## Instructions for the task
Please convert the records starting at the line containing "The width and height of the screenshot is (799, 1729)." and ending at the line containing "Click the plus" into a two-column CSV headed task and answer, with one row per task holding its text and its answer. Put each value in its own quoted field and replace any line breaks with spaces.

--- BEGIN Task material ---

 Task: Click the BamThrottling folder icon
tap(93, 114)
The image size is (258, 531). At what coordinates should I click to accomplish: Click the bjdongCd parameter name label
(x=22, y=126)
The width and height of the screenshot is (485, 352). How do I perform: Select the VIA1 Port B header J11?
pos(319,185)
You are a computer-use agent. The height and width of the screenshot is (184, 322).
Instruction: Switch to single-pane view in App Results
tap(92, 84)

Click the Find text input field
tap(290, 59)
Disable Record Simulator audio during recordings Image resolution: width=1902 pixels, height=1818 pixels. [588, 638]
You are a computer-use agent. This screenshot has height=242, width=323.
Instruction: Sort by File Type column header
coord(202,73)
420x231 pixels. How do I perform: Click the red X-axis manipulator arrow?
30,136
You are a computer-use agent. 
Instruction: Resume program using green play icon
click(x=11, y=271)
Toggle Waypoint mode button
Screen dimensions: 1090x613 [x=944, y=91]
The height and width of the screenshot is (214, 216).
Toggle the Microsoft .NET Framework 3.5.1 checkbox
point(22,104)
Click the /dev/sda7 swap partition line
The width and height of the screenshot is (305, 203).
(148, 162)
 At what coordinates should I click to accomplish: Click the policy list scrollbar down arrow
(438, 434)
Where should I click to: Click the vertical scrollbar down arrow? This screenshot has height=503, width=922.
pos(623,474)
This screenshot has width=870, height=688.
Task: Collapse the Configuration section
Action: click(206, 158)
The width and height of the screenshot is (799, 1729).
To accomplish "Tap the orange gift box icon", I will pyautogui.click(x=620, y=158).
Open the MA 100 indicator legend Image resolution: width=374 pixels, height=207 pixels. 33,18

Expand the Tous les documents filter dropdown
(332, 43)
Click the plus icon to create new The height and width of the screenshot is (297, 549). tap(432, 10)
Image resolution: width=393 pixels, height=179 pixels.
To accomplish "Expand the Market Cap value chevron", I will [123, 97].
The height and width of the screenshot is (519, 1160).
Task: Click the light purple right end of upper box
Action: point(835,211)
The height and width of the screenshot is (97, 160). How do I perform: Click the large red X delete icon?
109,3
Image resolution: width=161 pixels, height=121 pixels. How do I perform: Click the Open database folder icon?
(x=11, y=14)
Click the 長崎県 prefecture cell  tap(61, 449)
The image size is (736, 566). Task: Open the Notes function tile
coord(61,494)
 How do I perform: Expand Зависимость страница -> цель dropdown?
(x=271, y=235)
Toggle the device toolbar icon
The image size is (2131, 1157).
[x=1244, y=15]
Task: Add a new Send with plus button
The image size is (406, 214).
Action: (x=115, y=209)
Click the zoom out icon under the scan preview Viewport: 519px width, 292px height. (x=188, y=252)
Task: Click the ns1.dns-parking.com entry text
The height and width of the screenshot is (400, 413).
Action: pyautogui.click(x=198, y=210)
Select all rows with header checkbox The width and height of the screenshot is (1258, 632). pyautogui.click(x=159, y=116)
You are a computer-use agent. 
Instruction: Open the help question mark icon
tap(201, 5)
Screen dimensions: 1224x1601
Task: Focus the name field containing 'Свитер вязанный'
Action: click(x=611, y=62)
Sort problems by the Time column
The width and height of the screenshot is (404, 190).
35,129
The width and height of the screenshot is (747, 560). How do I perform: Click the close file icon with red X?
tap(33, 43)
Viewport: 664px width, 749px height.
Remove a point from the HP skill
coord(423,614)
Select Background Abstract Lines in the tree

--- END Task material ---

## Final answer
task,answer
"The width and height of the screenshot is (799, 1729). To accomplish ""Tap the orange gift box icon"",","I will pyautogui.click(x=620, y=158)."
"Open the MA 100 indicator legend Image resolution: width=374 pixels, height=207 pixels.","33,18"
"Expand the Tous les documents filter dropdown","(332, 43)"
"Click the plus icon to create new The height and width of the screenshot is (297, 549).","tap(432, 10)"